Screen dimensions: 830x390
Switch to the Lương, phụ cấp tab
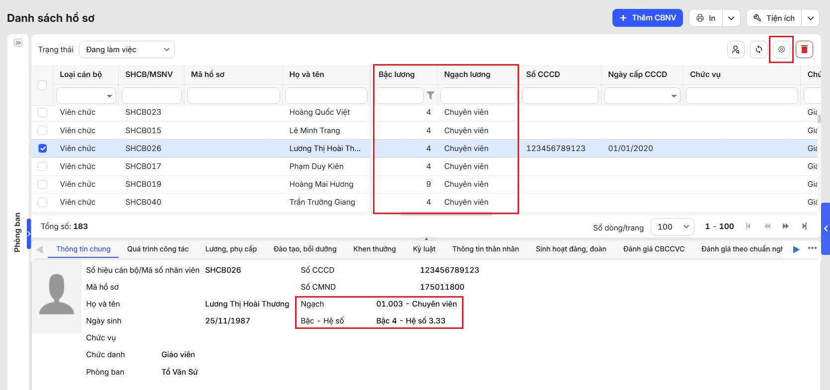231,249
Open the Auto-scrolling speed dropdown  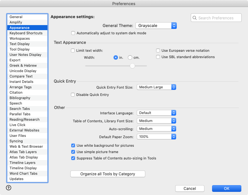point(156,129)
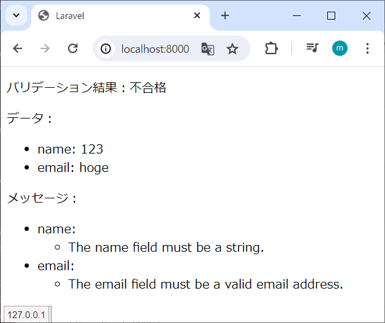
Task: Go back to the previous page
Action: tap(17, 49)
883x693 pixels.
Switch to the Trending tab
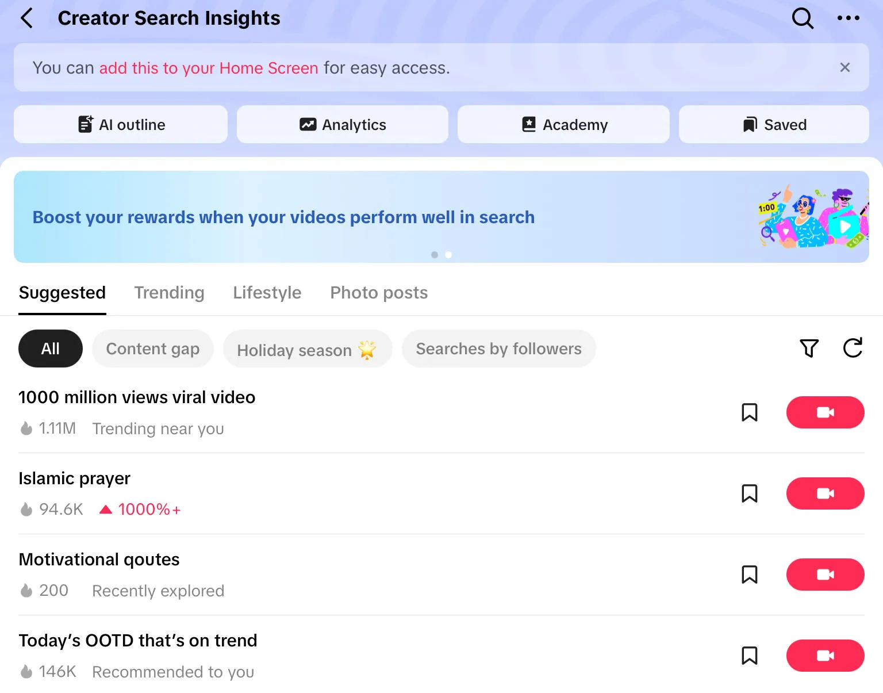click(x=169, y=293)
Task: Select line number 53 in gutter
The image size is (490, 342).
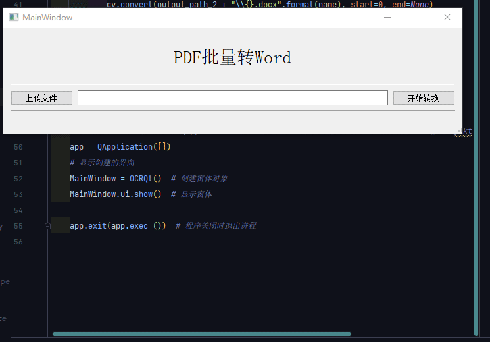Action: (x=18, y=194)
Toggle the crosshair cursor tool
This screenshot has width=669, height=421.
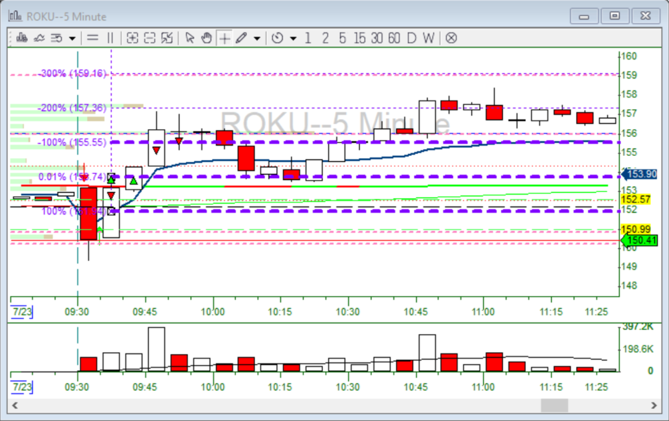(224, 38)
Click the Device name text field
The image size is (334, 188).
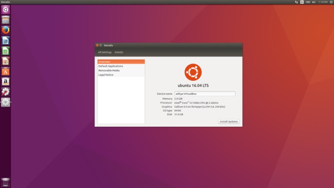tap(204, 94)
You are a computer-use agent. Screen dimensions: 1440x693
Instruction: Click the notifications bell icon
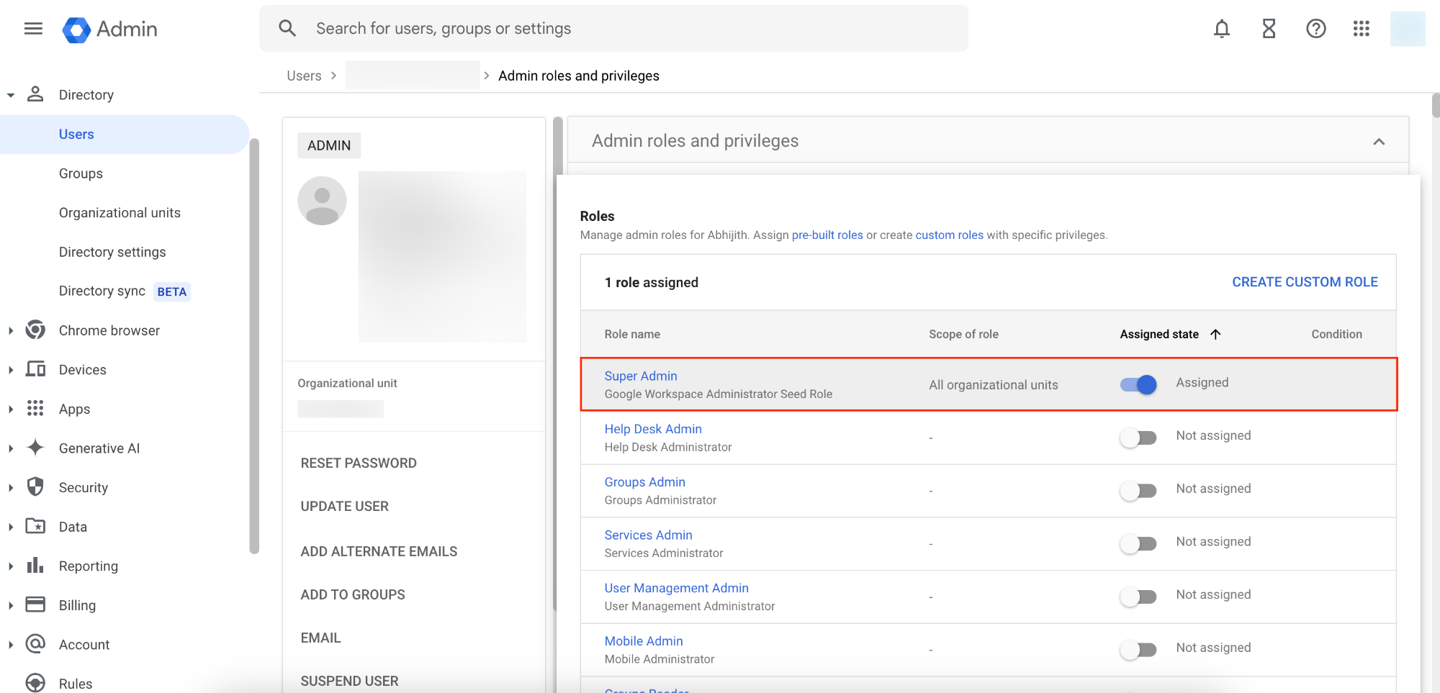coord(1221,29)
● ● ● ● ●
> What is asked
Copy everything from the line containing "Toggle the crosshair cursor tool" down to the end of the data, leaving out the pictures.

> Correct output
Toggle the crosshair cursor tool
This screenshot has width=669, height=421.
(224, 38)
Click the Device name text field
The image size is (334, 188).
tap(204, 94)
You are a computer-use agent. Screen dimensions: 1440x693
Instruction: Click the notifications bell icon
coord(1221,29)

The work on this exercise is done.